- Study text:
__________
History of BAAPS
The specialty of Plastic Surgery was established during the First World War to help treat servicemen who had been mutilated in the conflict.
Plastic Surgery became a specialty in its own right just after the Second World War, and was used to reconstruct facial wounds on soldiers at The Cambridge Military Hospital in Aldershot.
One of the founding fathers of Plastic Surgery, Sir Harold Gillies, quickly recognised the potential of this type of surgery and was involved in the creation of a new hospital devoted to facial repairs in Sidcup, which treated thousands of servicemen from all over the world.
Cosmetic surgery as we know it today evolved naturally from reconstructive surgery, and even now all Plastic Surgeons are still trained in reconstructive surgery first.
The term 'Plastic' was used before the plastics we know today were invented - the term originally meant 'moulding and shaping'.
Over the next 30 years Plastic Surgery developed and special interest groups started to form.
The first meeting of the British Society of Aesthetic Plastic Surgeons was held in 1979.
__________
[Stored records]

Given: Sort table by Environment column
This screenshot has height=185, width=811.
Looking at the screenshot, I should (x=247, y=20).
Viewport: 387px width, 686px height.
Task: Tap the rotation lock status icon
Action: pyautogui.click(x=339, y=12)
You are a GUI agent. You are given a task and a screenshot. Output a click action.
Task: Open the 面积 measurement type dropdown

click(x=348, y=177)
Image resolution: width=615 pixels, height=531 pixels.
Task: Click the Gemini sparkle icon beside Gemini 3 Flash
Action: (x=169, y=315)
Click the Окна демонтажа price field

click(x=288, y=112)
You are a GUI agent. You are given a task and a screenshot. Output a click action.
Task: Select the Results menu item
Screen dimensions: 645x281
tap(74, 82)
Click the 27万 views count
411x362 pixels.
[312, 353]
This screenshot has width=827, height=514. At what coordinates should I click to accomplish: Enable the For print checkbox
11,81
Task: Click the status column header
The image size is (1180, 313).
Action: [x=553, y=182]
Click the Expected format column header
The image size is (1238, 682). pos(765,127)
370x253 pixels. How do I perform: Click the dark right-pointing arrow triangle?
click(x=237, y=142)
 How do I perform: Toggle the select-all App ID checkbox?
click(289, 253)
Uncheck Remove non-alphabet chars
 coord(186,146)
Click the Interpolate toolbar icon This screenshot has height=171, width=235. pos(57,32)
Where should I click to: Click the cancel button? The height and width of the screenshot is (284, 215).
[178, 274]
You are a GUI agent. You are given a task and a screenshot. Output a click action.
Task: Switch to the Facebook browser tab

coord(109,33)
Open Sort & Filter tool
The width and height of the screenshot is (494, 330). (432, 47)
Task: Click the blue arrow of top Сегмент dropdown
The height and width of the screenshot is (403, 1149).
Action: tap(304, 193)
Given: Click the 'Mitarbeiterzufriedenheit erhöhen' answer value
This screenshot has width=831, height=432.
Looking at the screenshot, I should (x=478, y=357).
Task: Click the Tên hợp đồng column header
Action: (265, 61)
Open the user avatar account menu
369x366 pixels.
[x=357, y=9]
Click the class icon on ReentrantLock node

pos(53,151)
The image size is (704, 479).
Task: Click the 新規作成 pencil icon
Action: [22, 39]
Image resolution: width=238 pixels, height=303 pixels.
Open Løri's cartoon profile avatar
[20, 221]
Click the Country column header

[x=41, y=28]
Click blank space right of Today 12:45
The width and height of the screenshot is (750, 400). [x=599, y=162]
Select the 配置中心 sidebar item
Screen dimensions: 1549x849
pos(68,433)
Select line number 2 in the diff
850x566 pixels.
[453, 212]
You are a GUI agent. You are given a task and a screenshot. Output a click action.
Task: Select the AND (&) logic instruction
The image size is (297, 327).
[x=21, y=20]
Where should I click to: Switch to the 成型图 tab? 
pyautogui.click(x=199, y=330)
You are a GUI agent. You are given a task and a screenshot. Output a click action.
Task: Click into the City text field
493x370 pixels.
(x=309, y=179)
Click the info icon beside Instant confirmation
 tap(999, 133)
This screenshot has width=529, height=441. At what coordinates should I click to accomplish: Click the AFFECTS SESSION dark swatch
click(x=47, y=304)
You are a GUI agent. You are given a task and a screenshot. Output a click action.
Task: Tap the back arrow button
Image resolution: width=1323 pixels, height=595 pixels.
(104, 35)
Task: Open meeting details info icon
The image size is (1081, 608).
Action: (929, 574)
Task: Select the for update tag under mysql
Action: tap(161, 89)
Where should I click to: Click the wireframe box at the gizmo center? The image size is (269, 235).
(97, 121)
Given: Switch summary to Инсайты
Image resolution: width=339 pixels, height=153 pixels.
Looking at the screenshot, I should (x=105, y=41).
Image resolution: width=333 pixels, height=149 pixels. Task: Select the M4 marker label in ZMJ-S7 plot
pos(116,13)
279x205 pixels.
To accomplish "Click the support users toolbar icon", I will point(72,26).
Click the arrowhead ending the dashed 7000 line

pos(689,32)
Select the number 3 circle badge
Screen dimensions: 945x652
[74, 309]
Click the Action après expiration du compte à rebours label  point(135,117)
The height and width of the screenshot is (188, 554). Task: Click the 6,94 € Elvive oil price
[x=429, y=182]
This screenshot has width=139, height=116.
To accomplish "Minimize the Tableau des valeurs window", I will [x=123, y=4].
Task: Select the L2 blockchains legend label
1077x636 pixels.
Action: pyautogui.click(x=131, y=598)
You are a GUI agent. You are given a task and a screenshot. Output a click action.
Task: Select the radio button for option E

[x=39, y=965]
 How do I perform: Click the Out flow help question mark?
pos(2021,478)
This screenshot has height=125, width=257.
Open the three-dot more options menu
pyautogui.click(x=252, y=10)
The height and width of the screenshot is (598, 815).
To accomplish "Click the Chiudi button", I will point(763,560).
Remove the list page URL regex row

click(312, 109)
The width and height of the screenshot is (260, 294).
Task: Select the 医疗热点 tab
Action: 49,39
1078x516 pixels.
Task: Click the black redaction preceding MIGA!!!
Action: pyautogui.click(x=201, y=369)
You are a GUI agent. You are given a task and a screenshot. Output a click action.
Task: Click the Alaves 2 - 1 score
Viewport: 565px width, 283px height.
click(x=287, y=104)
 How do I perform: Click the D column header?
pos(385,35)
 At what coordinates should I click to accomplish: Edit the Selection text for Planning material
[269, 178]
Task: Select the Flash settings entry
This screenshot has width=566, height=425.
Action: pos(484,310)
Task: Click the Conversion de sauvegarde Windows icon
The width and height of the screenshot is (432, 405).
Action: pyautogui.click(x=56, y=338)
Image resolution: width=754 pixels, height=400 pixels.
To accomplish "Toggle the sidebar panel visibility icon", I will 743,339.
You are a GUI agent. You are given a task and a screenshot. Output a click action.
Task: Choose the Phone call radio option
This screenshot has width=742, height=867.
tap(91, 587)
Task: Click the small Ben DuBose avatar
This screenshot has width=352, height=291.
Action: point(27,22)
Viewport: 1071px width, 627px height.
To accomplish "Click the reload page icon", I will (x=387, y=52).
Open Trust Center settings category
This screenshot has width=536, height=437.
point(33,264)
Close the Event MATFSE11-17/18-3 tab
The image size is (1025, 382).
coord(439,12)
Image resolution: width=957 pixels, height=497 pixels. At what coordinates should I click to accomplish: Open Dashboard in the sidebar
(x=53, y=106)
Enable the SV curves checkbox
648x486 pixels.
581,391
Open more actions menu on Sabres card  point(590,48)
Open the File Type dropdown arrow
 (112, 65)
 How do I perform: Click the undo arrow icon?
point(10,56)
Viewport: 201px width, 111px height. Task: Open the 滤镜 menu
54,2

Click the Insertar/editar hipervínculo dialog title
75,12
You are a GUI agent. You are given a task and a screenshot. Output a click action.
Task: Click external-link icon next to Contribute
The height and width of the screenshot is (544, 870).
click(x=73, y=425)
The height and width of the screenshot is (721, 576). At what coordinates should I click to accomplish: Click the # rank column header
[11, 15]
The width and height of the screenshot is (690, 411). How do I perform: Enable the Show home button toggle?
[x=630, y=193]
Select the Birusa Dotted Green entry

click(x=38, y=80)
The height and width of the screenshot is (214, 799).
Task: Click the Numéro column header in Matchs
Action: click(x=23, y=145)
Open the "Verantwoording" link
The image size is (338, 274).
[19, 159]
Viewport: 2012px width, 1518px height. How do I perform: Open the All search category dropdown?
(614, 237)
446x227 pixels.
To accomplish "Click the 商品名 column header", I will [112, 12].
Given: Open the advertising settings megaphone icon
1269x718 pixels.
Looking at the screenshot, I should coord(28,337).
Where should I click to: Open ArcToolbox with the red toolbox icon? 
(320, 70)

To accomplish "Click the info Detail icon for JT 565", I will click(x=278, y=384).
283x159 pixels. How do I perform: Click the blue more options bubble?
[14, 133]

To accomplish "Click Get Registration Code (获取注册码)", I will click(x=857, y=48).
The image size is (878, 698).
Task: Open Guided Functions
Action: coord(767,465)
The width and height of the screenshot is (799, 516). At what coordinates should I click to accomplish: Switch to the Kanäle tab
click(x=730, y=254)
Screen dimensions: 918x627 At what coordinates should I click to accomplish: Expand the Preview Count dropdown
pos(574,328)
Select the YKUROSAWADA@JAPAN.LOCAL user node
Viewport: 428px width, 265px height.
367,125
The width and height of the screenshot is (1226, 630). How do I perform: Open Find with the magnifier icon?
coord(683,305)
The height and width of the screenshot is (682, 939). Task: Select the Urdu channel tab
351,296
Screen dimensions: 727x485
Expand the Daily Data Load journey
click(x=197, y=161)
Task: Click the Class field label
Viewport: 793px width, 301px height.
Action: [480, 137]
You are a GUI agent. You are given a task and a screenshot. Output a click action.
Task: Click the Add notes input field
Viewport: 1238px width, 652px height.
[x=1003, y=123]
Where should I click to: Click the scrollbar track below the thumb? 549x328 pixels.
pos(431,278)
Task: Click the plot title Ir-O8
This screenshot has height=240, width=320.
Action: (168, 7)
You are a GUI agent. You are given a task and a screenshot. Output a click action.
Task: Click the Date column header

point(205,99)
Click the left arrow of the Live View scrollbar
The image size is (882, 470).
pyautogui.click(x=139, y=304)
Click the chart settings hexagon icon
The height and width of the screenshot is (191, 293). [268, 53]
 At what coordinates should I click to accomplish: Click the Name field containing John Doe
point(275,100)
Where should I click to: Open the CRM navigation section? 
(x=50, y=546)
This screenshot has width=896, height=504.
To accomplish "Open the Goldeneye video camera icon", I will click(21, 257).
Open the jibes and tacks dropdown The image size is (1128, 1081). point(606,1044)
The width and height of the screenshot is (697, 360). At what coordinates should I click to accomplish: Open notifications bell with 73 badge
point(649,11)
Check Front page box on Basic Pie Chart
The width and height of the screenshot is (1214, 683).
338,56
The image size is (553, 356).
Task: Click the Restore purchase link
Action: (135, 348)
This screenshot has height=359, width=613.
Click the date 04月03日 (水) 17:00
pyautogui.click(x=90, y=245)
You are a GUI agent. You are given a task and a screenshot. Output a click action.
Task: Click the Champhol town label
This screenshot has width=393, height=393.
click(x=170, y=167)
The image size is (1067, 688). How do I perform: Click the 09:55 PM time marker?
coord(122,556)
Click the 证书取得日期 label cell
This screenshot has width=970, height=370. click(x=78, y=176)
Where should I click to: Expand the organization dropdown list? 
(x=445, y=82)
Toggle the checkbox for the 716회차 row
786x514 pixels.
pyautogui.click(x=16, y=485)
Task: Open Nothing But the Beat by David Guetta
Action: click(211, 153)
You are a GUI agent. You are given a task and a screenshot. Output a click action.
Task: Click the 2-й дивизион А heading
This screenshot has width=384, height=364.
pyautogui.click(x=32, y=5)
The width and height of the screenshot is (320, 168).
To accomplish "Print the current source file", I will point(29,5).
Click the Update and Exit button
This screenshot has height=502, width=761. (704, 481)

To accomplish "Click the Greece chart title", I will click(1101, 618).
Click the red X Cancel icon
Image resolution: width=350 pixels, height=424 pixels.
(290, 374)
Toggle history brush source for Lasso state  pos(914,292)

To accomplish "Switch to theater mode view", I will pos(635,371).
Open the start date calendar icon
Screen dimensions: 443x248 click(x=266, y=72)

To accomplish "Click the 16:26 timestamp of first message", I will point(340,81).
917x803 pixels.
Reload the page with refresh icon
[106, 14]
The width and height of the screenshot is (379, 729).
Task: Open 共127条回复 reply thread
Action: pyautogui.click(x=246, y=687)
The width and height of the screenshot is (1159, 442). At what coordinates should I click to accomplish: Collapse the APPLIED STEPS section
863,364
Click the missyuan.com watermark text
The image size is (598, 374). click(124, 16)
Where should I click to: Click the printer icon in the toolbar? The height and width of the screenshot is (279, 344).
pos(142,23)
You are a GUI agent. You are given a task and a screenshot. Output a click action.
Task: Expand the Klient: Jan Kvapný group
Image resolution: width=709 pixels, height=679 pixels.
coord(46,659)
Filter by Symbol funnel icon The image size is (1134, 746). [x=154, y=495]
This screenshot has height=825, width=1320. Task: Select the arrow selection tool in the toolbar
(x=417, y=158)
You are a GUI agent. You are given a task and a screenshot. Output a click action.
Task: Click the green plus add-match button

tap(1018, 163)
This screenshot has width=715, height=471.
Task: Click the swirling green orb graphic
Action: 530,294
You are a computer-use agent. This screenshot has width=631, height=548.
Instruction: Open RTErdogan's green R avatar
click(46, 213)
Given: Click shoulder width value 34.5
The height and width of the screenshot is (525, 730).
__________
- Work request A: In the history of BAAPS, in what year was the first meeting of the British Society of Aesthetic Plastic Surgeons held?
- Work request B: Write the next part of the history of BAAPS, picking up after its final sentence.
The rows play no part in this work.

- Exercise output A: 1979

- Exercise output B:
In 1982, this group was renamed to The British Association of Aesthetic Plastic Surgeons (BAAPS).
Today BAAPS has the same aims as it did all those years ago, to promote excellence in aesthetic plastic surgery by facilitating training in cosmetic surgery through annual meetings, where scientific papers are presented and surgeons of international repute share their skills.
BAAPS also provides financial awards for surgeons who present the best papers at the annual meeting: these awards enable recipients to travel to international meetings, present their work and gain wider experience.
Over 300 Member surgeons now attend these meetings, which forms an essential part of their commitment to Continuing Professional Development (CPD) and Continued Medical Experience (CME).